Successful Treatment of Primary Central Nervous System T-Cell Lymphoma With Induction Chemotherapy Followed by Consolidation With High-Dose Chemotherapy and Autologous Stem Cell Rescue
DOI:
https://doi.org/10.14740/jmc5130Keywords:
Primary CNS T-cell lymphoma, Autologous stem cell transplant, Complete remission, High-dose chemotherapyAbstract
Primary central nervous system T-cell lymphoma (PCNSTL) is an exceptionally rare subtype of non-Hodgkin lymphoma, comprising only 2% of primary CNS lymphoma cases. Due to its rarity, PCNSTL is often misdiagnosed, lacks standardized treatment guidelines, and carries a poor prognosis. We present a unique case of a 59-year-old-woman with a history of hypertension and hyperlipidemia who initially presented with sudden-onset aphasia and right-sided weakness. Suspected initially of having a cerebrovascular accident (CVA), she received tenecteplase and underwent investigation of CVA, which was largely unremarkable. Six months later, she returned with progressive nausea, vomiting, confusion, and word-finding difficulties. A magnetic resonance imaging (MRI) of the brain showed lesions in the left cerebellum and frontal lobe with vasogenic edema. A suboccipital craniotomy and biopsy confirmed anaplastic lymphoma kinase (ALK)-negative anaplastic large cell lymphoma.

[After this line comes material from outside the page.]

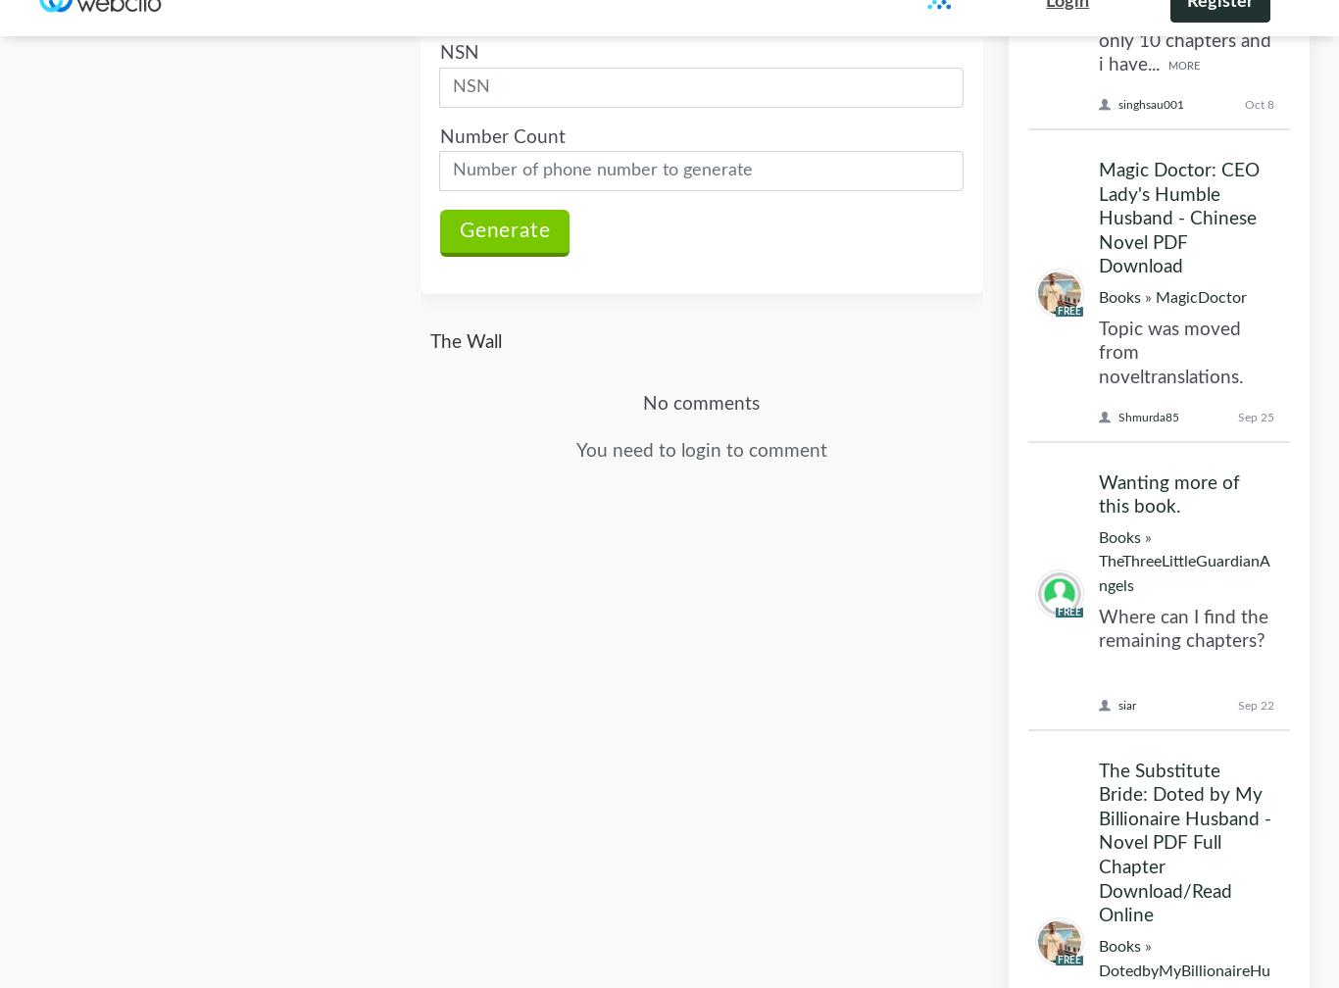 The height and width of the screenshot is (988, 1339). What do you see at coordinates (564, 842) in the screenshot?
I see `'Terms of Use'` at bounding box center [564, 842].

Positron emission tomography-computed tomography (PET-CT) showed no systemic disease and cerebrospinal fluid (CSF) analysis showed lymphomatous involvement. The patient was initiated on six cycles of methotrexate, cytarabine, and thiotepa (MATRix regimen without rituximab), followed by high-dose chemotherapy (HDC) with carmustine and thiotepa and autologous stem cell transplantation (ASCT). She tolerated treatment and transplant without complications and remains in complete remission 18 months post-transplant. To our knowledge, this is the first reported case of PCNSTL treated successfully with MATRix followed by HDC-ASCT. This case highlights the importance of considering rare CNS lymphomas in patients with atypical neurologic presentations and suggests the use of HDC-ASCT as a promising approach in a disease with no established standard of care.